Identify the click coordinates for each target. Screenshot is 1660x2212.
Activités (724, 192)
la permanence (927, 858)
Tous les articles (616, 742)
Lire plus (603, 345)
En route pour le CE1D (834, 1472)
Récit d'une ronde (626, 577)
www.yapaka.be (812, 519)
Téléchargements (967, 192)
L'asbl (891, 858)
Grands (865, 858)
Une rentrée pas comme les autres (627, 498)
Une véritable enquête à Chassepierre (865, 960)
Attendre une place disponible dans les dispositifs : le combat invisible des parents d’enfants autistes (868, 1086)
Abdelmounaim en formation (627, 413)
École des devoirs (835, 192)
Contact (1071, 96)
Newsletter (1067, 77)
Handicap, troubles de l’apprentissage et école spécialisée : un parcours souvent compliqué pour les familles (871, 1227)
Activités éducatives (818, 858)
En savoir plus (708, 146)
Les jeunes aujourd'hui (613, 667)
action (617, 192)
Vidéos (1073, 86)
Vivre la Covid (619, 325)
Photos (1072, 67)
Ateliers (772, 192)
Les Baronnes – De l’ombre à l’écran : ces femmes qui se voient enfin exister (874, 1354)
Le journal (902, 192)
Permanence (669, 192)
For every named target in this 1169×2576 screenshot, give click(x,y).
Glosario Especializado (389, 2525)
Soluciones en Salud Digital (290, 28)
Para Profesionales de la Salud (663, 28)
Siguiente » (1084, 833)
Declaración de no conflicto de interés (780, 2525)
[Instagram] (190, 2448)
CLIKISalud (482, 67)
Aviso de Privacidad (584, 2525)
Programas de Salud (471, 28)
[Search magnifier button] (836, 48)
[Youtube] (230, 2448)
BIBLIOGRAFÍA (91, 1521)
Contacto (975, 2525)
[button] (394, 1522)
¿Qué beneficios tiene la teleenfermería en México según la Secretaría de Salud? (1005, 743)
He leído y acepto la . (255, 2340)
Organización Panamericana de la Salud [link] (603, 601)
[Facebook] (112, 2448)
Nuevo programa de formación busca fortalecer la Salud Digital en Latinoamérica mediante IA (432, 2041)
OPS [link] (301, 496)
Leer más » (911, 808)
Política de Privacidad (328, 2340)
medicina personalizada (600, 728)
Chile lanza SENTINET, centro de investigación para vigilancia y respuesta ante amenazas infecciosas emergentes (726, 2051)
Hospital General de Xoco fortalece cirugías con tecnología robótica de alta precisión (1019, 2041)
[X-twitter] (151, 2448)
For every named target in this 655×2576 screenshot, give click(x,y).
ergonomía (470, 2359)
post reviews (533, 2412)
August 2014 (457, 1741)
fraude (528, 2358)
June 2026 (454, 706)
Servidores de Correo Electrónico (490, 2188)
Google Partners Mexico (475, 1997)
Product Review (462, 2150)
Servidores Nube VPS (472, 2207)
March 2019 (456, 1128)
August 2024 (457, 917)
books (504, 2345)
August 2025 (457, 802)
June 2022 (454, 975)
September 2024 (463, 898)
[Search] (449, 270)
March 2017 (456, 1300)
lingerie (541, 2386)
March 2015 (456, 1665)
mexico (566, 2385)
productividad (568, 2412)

--*--

**Task directions**
Set down the stretch from the line containing "August 2025 (457, 802)" through the end of the items, repeating each line exactly.

**Response to the task**
August 2025 (457, 802)
June 2022 (454, 975)
September 2024 (463, 898)
[Search] (449, 270)
March 2017 (456, 1300)
lingerie (541, 2386)
March 2015 (456, 1665)
mexico (566, 2385)
productividad (568, 2412)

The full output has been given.